Bankers, Funds Try To Cope With Demand For Farms

Bankers and fund managers are scrambling to build up rural expertise in response to rocketing investor demand to buy entire farms as an inflation hedge.

Investment funds worldwide have put an estimated $15 billion to $20 billion in agriculture globally, and interest is also growing from ultra-rich investors and pension funds, which see farmland as tangible, strategic assets.

But Rich Gammill, managing director of the Cargill unit Black River Asset Management, which manages $6 billion including in food and agriculture, said farmland investments can be tricky.

“It seems simple, but agriculture is anything but. There is a global supply chain and lots of regulation, a lot of risks and factors that I think the traditional finance people on Wall Street do not have their heads wrapped around,” he said.

Many investors also want international holdings, requiring their advisers to navigate different tax and regulatory systems, as well as rules on foreign land ownership.

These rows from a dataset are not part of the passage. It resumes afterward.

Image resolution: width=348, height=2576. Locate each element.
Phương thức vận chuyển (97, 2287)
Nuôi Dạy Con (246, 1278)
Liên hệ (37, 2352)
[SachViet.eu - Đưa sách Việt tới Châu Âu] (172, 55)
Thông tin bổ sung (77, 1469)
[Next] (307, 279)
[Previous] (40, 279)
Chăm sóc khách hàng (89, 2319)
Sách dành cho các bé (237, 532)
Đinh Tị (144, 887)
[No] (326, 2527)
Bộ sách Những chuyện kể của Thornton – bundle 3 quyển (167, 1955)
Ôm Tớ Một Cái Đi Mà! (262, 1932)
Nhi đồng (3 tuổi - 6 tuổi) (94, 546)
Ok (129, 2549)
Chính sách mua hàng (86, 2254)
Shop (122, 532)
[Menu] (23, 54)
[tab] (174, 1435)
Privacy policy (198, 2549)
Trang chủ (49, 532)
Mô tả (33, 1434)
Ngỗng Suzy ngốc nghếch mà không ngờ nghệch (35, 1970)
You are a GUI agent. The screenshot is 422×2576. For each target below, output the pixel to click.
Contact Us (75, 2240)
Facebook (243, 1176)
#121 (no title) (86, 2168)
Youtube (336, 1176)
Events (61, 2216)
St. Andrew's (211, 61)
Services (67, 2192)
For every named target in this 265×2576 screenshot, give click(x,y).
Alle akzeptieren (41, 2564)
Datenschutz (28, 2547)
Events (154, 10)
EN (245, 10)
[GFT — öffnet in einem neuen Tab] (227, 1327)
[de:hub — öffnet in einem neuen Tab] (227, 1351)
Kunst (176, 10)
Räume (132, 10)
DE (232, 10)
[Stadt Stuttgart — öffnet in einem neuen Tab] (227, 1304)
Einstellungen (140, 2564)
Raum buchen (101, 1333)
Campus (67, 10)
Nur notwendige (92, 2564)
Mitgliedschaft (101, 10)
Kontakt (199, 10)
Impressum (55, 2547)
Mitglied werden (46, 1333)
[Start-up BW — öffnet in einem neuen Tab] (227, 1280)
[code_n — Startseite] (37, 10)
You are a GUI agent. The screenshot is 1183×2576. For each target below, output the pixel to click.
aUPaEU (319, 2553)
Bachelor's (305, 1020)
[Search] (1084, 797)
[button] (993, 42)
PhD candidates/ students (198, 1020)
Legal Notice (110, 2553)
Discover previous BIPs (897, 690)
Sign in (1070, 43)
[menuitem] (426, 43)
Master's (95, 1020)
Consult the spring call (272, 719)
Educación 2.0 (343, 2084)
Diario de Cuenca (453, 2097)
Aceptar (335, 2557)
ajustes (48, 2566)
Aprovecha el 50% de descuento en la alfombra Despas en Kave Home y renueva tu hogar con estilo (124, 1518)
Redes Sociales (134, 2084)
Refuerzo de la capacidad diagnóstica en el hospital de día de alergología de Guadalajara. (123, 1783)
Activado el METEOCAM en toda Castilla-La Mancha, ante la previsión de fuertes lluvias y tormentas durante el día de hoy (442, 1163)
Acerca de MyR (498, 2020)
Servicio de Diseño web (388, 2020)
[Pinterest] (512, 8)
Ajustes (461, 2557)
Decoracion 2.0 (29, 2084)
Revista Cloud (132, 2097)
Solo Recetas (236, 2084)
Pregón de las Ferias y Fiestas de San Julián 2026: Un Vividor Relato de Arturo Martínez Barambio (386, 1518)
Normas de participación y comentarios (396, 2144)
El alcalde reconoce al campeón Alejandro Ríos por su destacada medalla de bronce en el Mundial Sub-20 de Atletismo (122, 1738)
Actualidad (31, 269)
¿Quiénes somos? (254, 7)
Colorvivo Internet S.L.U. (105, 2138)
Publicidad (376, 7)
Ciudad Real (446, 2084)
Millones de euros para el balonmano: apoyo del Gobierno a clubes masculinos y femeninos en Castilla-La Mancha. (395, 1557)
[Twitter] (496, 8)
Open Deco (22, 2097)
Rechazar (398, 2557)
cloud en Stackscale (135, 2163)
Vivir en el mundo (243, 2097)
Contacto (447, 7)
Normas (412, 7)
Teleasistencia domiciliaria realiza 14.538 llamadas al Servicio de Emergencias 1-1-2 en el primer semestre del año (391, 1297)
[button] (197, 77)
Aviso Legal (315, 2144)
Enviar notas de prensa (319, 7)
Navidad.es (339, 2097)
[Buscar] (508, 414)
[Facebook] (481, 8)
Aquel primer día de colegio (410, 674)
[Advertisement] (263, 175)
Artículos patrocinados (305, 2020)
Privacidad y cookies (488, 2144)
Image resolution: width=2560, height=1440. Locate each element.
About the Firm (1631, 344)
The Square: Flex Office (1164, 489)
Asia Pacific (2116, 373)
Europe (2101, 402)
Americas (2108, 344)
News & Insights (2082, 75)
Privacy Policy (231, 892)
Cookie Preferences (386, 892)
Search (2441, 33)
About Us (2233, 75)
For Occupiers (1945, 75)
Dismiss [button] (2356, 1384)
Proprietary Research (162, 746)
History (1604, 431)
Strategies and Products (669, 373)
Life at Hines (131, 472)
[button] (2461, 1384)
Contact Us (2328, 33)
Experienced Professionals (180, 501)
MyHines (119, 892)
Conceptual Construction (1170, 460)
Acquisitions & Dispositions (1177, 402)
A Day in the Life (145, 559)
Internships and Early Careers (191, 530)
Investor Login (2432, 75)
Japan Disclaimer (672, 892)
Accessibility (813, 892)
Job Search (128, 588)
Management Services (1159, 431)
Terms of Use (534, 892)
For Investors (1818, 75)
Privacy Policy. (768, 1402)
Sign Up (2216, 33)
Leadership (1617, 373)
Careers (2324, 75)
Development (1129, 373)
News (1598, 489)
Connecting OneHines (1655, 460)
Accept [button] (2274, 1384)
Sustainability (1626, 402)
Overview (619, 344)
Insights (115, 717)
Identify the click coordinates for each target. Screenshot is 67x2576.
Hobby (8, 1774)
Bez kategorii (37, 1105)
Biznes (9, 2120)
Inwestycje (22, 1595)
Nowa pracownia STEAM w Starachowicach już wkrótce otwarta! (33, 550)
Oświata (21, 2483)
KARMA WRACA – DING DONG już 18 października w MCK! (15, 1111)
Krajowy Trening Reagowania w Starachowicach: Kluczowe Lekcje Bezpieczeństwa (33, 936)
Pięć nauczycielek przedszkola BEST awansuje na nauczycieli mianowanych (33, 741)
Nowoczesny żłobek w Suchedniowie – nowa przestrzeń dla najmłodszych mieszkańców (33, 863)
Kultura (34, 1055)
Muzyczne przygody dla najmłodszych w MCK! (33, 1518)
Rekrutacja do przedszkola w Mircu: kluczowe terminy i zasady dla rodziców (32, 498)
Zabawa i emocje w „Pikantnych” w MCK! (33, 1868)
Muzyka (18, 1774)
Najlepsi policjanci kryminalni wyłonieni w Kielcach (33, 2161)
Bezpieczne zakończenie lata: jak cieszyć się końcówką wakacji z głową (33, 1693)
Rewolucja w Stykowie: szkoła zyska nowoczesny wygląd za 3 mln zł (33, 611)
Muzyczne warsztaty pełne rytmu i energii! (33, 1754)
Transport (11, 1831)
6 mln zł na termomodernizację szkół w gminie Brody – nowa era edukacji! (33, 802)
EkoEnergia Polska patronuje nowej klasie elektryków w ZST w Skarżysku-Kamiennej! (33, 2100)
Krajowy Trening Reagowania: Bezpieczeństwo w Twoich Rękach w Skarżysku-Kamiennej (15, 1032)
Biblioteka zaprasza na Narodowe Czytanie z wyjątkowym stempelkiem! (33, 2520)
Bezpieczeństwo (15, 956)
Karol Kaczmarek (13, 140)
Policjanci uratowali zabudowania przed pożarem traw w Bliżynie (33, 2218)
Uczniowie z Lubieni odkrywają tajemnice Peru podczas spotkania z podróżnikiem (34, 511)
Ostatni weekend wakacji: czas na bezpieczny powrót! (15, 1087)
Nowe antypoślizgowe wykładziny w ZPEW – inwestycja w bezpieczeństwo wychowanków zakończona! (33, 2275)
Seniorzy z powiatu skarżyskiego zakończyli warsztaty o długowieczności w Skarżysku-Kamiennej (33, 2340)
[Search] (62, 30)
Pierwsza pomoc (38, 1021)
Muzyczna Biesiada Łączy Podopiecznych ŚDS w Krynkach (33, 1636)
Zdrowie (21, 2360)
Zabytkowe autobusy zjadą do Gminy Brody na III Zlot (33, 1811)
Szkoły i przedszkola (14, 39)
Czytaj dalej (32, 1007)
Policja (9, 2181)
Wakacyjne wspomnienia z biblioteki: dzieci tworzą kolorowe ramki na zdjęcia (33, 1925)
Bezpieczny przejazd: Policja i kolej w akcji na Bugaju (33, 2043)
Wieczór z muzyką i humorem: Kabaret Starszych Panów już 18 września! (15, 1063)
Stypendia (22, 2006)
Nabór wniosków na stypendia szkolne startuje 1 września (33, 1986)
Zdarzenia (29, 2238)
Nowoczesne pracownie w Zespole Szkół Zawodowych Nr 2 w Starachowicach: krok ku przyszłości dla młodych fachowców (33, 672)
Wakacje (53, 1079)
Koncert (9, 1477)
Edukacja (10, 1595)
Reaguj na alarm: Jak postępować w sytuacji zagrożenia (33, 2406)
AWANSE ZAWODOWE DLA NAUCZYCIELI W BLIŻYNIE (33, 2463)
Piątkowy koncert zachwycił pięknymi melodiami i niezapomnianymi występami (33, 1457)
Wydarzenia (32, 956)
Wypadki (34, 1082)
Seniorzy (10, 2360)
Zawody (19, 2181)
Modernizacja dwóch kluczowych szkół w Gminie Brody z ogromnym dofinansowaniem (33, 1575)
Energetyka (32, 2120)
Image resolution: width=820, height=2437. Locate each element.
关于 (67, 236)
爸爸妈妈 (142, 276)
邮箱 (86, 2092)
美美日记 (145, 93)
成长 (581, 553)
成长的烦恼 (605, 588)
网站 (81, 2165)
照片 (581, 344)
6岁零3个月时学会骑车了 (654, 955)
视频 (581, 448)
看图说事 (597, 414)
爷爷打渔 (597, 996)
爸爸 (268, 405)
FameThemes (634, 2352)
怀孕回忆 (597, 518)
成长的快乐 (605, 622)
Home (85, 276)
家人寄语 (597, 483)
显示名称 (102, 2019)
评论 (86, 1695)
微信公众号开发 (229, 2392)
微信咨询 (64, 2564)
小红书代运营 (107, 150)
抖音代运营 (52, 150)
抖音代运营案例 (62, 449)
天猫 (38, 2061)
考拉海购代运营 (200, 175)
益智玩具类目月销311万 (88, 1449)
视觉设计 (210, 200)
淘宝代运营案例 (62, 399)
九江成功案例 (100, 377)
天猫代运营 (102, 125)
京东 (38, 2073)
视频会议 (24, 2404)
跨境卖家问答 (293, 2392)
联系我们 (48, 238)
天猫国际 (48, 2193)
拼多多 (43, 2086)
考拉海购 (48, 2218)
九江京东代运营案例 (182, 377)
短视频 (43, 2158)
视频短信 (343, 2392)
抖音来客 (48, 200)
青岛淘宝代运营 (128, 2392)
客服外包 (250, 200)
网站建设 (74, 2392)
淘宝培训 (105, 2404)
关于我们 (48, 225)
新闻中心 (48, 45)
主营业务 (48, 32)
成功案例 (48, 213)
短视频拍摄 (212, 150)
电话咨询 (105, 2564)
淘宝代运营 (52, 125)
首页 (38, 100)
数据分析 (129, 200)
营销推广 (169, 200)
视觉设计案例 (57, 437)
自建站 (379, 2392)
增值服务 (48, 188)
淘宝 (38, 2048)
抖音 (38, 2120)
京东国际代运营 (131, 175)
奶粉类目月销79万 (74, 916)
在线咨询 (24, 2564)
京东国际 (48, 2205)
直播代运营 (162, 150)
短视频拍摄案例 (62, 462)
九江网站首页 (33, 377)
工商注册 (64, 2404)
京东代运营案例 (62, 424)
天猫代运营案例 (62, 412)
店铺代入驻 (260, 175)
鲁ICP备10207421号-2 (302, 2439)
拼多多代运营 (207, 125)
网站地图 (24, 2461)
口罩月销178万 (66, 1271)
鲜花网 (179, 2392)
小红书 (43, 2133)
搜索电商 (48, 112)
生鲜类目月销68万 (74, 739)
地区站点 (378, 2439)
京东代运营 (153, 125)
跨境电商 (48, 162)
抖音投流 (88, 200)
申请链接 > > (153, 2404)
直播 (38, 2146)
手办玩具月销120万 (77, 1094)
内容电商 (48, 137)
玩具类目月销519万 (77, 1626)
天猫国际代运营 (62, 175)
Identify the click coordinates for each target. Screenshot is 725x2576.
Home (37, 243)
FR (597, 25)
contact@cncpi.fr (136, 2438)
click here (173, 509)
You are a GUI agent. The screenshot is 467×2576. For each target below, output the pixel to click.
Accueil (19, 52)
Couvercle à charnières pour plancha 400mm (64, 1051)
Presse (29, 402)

“There aren’t many Goldman Sachs bankers walking around rural China looking for dairy farms,” Gammill said.

In the United States, the $1.2-trillion farming sector remains less than one per cent institutionally owned, mainly because many investors don’t know how to get started, said Mary McNairy, a partner at International Farming Corp., an alternative investment firm.

“It is huge. The question is, how do you get into it, how do you access the market?” she said.